Time to watch my weight?

After reading Peter’s post from earlier this week on the problems with BMI, I thought I should repost the below article from a couple years ago.  

Image by Magnus D

I had an interesting experience at my last physical exam, and I thought it would be worth sharing here on the blog.  Before the physical a nurse put me through an eye test, then took my blood pressure, height and weight.  She then calculated my BMI, and told me that I was in the “normal range” (it was around 24.5).  But, she continued, I was pretty close to the overweight cut-off of 25.0, so I should “watch my weight” moving forward.

I said “un-huh” and sort of laughed inside my head, given that I’m an obesity researcher and we have written the odd post about BMI here on Obesity Panacea.  But the more I talked about the episode with other people, the more ridiculous it seemed.  Here’s why.

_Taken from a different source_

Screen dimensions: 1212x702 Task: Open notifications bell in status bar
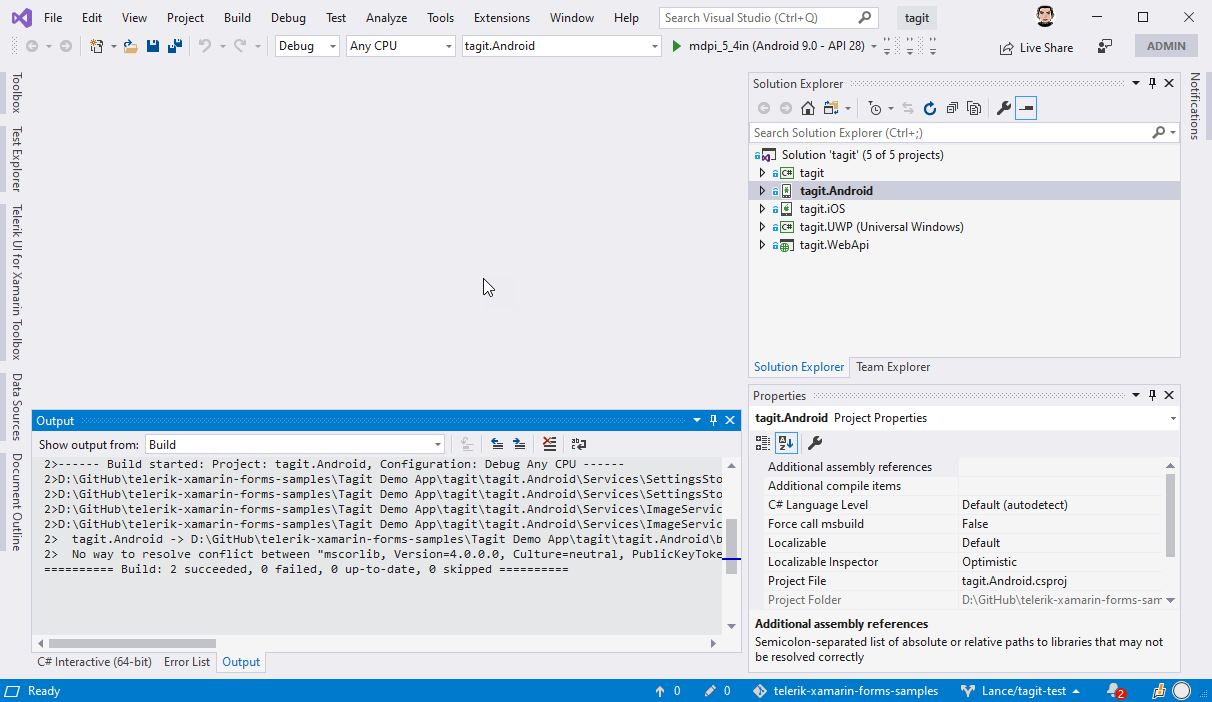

BMI is only one aspect of health

As we have said before, weight ≠ health. BMI is moderately useful at estimating body fat, and therefore health risk (especially at the population level).  However, as Peter and I have argued many times, your behaviour matters as much (or more) than your weight when it comes to health.  If you are physically active and eat a healthy diet, you’re likely to be relatively healthy whether your BMI is 22 or 32.  It’s not that weight doesn’t matter at all, but it’s far from the only thing that matters.

(For more on the relationship between BMI and health, I suggest this excellent post by Peter from earlier this week.  Or, for a review paper on the health-benefits of exercise regardless of body weight, click here.)

Context matters

My weight has been stable for several years.  I am (extremely) physically active. I try to limit the amount of time I spend sitting.  And thanks to my wife’s positive influence, I eat a reasonably healthy diet (mostly homemade vegetarian food for breakfast and supper, with leftovers and/or pizza for lunch).  My metabolic health is also fine although, ironically, I had to specifically ask before I was be told my HDL and triglyceride levels.

Why would you counsel a weight stable person with a BMI in the healthy range about their weight (as opposed to their behaviour) anyway?  I’m certainly not the only person to have this experience – here’s what colleague and fellow PLOS blogger Atif Kukaswadia had to say on twitter:

My BMI is around 24.9. My doc told me to “not gain any more weight” for the same reason.

Yet, as our science blogging friend DrugMonkey pointed out on twitter, none of that means that we’re going to be weight stable forever. I’m in my late 20’s, cutting back on my participation in competitive sports, recently married, and nearing the end of grad school.  It wouldn’t be at all surprising if someone in my position were to begin putting on a few pounds over the next few years. In that context, the nurse’s advice seems to make perfect sense.

Except for one (very big) oversight.

How do you “watch your weight”, anyway?

This is really the crux of the problem.  Weight is an outcome, not a behaviour. When someone tells you to watch your weight, what do they really mean?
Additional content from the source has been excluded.